This world is so beautiful
For no reason at all
When life circles around
And you can’t see straight
– from “Can’t See Straight” by Sam Phillips
"Push Any Button,” the first new physical album in five years from singer-songwriter Sam Phillips, is a blithe, fetching exploration of life’s flip side — after the flush of youth, after the heartbreak, after the bottom falls out and the road bends and you head in a wholly unexpected direction that turns out to be exactly where you need to be.
“Push Any Button,” which dropped Aug. 13, looks to the future by examining the past, viewing both through a lens of stubborn (and optimistic) grace.
“Maybe because things have been so difficult, with the music business and seeing it all sort of fall apart and crumble, and our economy — since 2008 it’s been rough for everybody,” Phillips says over coffee at an off-the-beaten-track coffeehouse here.
“Watching entertainment and the arts — everyone I know — suffer from that, I think maybe I was trying to go back to a sort of optimism, the expansive ground I felt when I was growing up, where you could be optimistic and feel that really anything is possible, and you can believe anything.”
Phillips launched her professional music career in the 1980s as the contemporary Christian music artist Leslie Phillips (her given name). But not long after marrying the legendary musician T-Bone Burnett, she changed her name to Sam and re-emerged as a mainstream artist with critically acclaimed albums such as 1988’s “The Indescribable Wow” and 1994’s “Martinis and Bikinis.”
Together Burnett and Phillips produced seven albums — and one beautiful daughter, Simone, now 15. The couple split about a decade ago and both have remarried. Blended families can be a challenge, but Phillips and Burnett seem to have stitched theirs together with great care and ample grace.
Hardships, whether it’s a failing economy or a failing marriage, are a kind of stripping away that, while painful, can make room for unimaginable blessings.
“I think it does make space for other people,” Phillips said. “I know it may sound crazy but my ex-husband is really a part of my family because of my daughter. So it’s very important to me how he is, that he is OK, that his wife is OK, that everything is OK. But I often find myself saying the wrong thing, doing the wrong thing, overstepping my bounds or not extending my hand enough.”
“It’s hard to find that balance — and so I often end up just holding space for him, for his wife, for the whole situation because sometimes I just don’t know how to be loving. I try but sometimes I do the wrong thing. What does love require? And how do you love? It’s not the easiest question,” she said without the slightest hint of bitterness.
As a kind of (intensely personal) retrospective, “Push Any Button” is as clever and funny as it is poignant. Take the tongue-in-cheek song “Things I Shouldn’t Have Told You,” where the things Phillips, now 51, apparently regrets saying include: “Ask interpretive questions,” “Stay in one place in the oil fields,” “There’s no cause for alarm” and “Don’t ever change.”

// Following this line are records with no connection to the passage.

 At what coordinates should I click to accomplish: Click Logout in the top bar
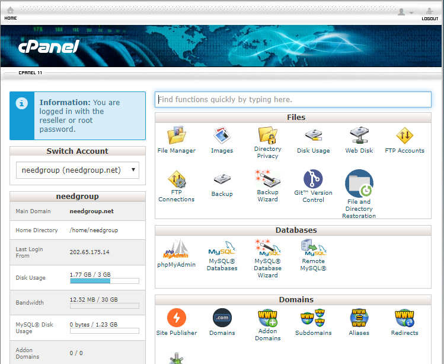coord(430,14)
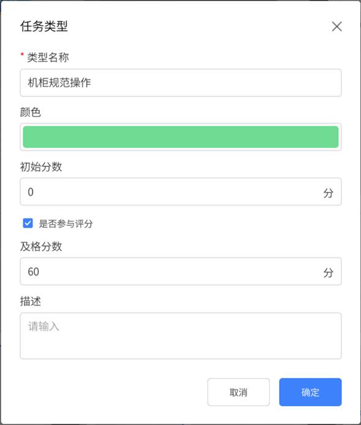Uncheck the 是否参与评分 checkbox
361x425 pixels.
pyautogui.click(x=28, y=223)
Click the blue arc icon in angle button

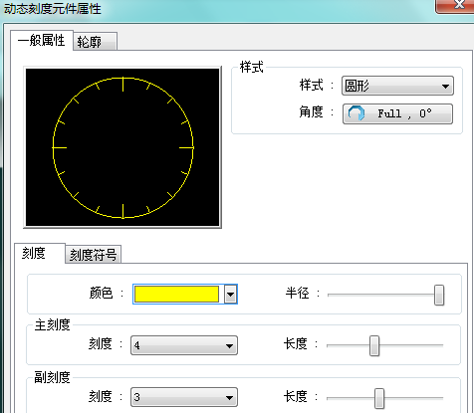pos(356,113)
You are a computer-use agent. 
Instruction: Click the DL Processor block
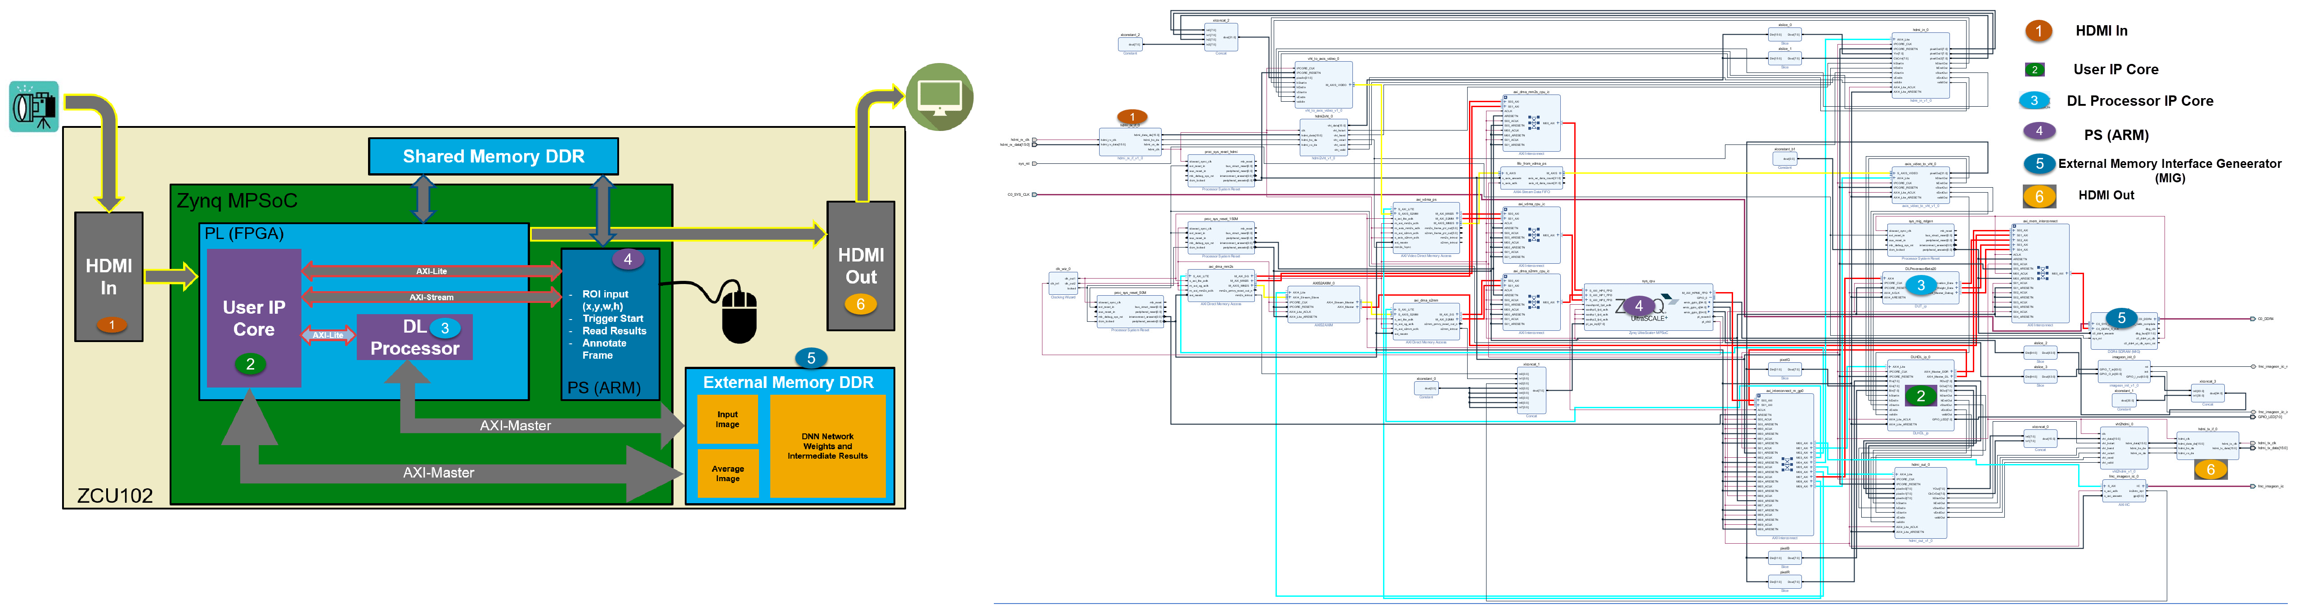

Phillips and Burnett continue to collaborate musically from time to time. Divorced parents would do well to take a few cues from Sam and T-Bone, who both speak fondly of and with great respect for each other.
“I respect T-Bone like nobody else in that he’s 65 and if he wanted to slow down he probably could, but I see him fighting — fighting himself, fighting people he loves, always fighting to make things better, to progress, to do something new, to do something different,” Phillips says. “It’s never a half-hearted thing. He just goes all the way in as far as he possibly can.”

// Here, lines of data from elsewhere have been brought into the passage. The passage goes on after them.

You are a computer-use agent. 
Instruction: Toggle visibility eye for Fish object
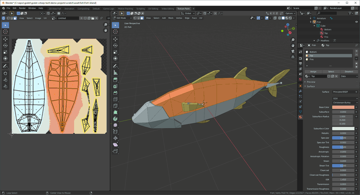point(356,22)
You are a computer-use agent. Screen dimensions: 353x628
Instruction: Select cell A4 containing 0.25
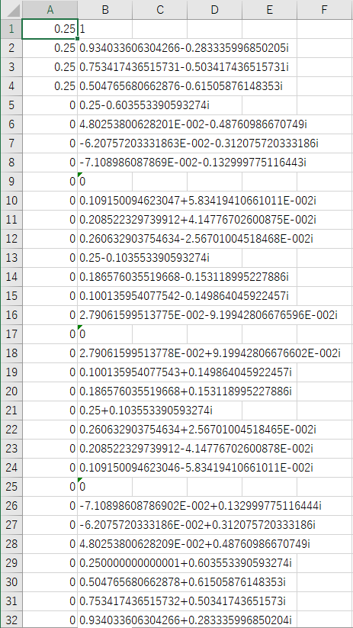click(50, 86)
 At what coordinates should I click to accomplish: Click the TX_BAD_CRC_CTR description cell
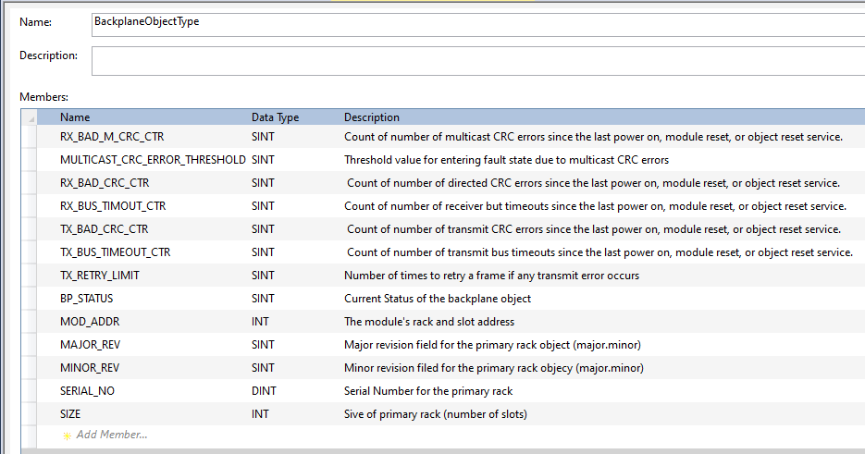tap(593, 229)
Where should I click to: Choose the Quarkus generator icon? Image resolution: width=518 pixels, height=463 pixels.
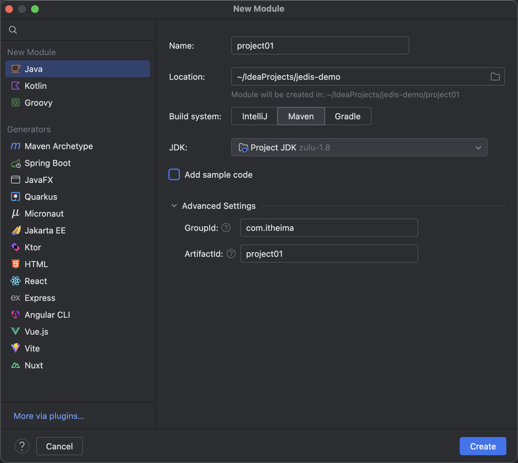pyautogui.click(x=16, y=197)
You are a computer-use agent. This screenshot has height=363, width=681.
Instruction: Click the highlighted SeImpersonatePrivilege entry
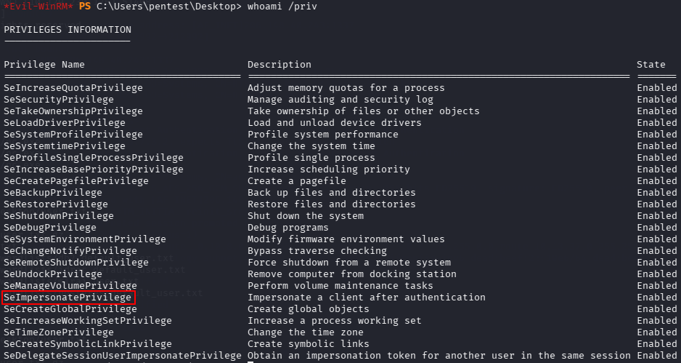[68, 298]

“There’s maybe a stubborn grace,” she says. “That’s a thing T-Bone and I had in common when we met … always trying to do it on our own terms because we thought we knew what we needed to do and were called to do.”
Grace has something to do with patience, with waiting — on other people, on your best intentions or your gut. On God.
“You sit with, I guess, your willingness,” Phillips said. “You want everything to work out.”
A few years after Simone was born, Amy Sherman-Palladino, the creator of the television series “Gilmore Girls,” approached Phillips about scoring some music for the show.
“I’d never done that and I had no idea what I was doing,” Phillips says. “I had no idea it would go on for so long or that it would outlive my marriage or that I would become a single mom and that ‘Gilmore Girls’ would become my story,” she says, referring to the lead character on the show, Lorelai, who is a single mother with an adolescent daughter. “The fact that it all came about at the time that it did just helped me so much to make that transition and to weather the storm.”
It’s a notion Phillips describes in her song “Going,” from the new album.
It feels like I’ve been where I’m going
Like every new corner is inside a knowing
Time is wound on a circle of ground that feels like I’ve been where I’m going
Stillness moves in me like water is knowing
“I always find that at my most discouraged moments, when I’m ready to quit, one of two things happens: I receive an email or a letter from a listener – a person I don’t know – randomly saying, ‘I love what you do; please don’t stop’; or I read something in one of the books that I love. Every single time I stumble across something that just gives me enough hope to carry on,” she said. “I don’t know why it happens that way with me and I don’t know how, but I get enough.”
Cathleen Falsani is the faith & values columnist for The Orange County Register. Via Religion News Service.